Frequency dependence of (a) the microwave absorption $\Delta S_{11}$ in mW and (b) the dc voltage $\Delta V$, for different thicknesses of YIG [0.2, 1, and $3\mu \mathrm{m}$]. Vertical dashed-dotted lines correspond to the frequency cutoff of the three-magnon splitting process estimated using the dispersion relation of spin waves for a YIG thickness of 1 (red) and $3\mu \mathrm{m}$ (black).
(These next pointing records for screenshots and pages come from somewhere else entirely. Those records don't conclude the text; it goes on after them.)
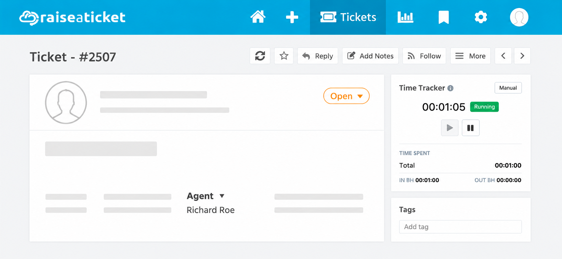Open the bookmark icon in top bar
Screen dimensions: 562x259
(x=443, y=17)
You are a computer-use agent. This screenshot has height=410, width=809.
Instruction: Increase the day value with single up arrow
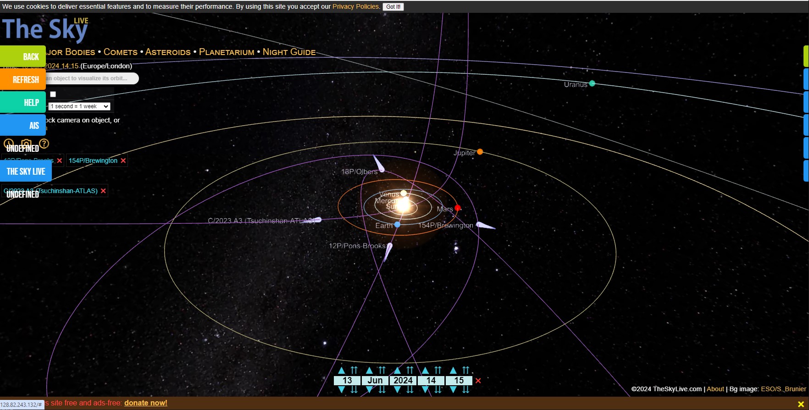point(341,371)
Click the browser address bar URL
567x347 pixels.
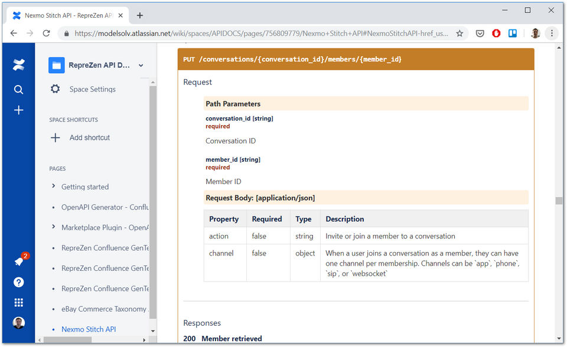tap(260, 34)
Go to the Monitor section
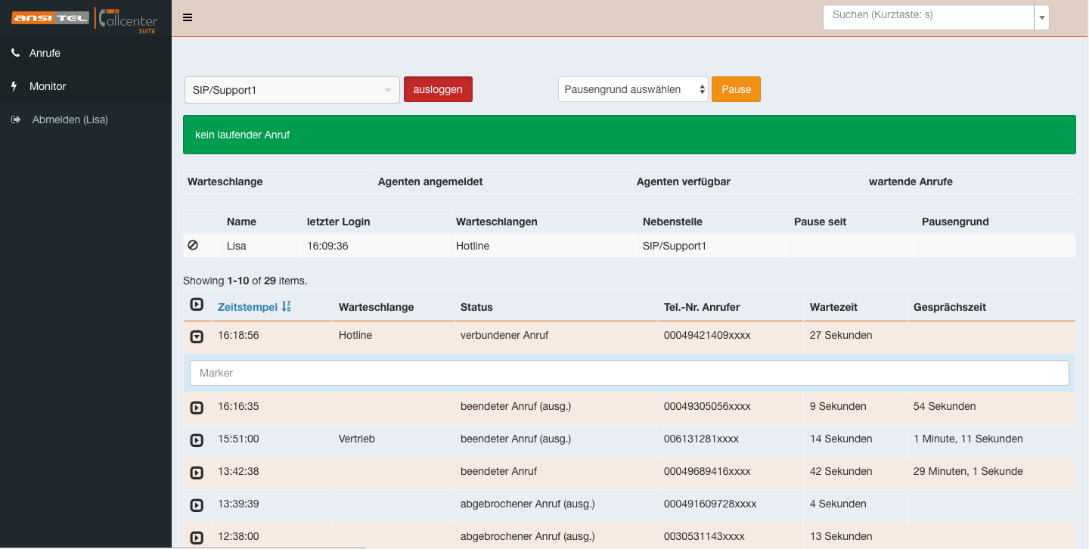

All measurements have been carried out at room temperature under an rf excitation of 10 mW.

Figure 4

(a) Frequency dependence of the conversion efficiency factor $\Delta V/P_{\mathrm{abs}}$ for different thicknesses of YIG [0.2, 1, and $3\mu \mathrm{m}$]. (b) $\Delta V/P_{\mathrm{abs}}$ normalized by its value at 3.3 GHz. The vertical dashed-dotted lines correspond to the frequency cutoff of the three-magnon splitting process, for a YIG thickness of 1 (red) and $3\mu \mathrm{m}$ (black). The green, blue, red, and black dashed curves correspond to the theoretical frequency dependence of $\Delta V/P_{\mathrm{abs}}$ from Eq. (1). The inset in (b) shows the dependence of the ratio of $\Delta V/P_{\mathrm{abs}}$ at 2.5 and 10 GHz as a function of the thickness of the YIG layer. The green dashed line shows the theoretical expected magnitude of this ratio and the black dashed line is a guide to the eye.

Figure 5

Dispersion relation of spin waves [19, 20]. (a) Dependence of the frequency $f$, as a function of the wave vector $k$, when $k\parallel H$ (BVMSW) and $k\perp H$ (MSSW) for a YIG thickness of 1 $\mu \mathrm{m}$. The arrows represent the three-magnon splitting process that creates two spin waves with a frequency corresponding to $f/2$. $f_{\min }$ gives the minimum possible frequency of the BVMSW modes. (b) Evolution of the spin-wave spectrum for different thicknesses of YIG [0.2, 1, and $3\mu \mathrm{m}$]. For increasing YIG thickness, it shows that $f_{\min }$ decreases, and finally approaches the Larmor frequency $f_H$. In both figures, the magnetic field is fixed at 150 Oe ($f=f_{\mathrm{FMR}}=1.55$ GHz). The exchange stiffness has been fixed at $D=2\times {10}^{-13}$ ${\mathrm{Oe}}^{-1}$ ${\mathrm{m}}^2$ (see Ref. [21]).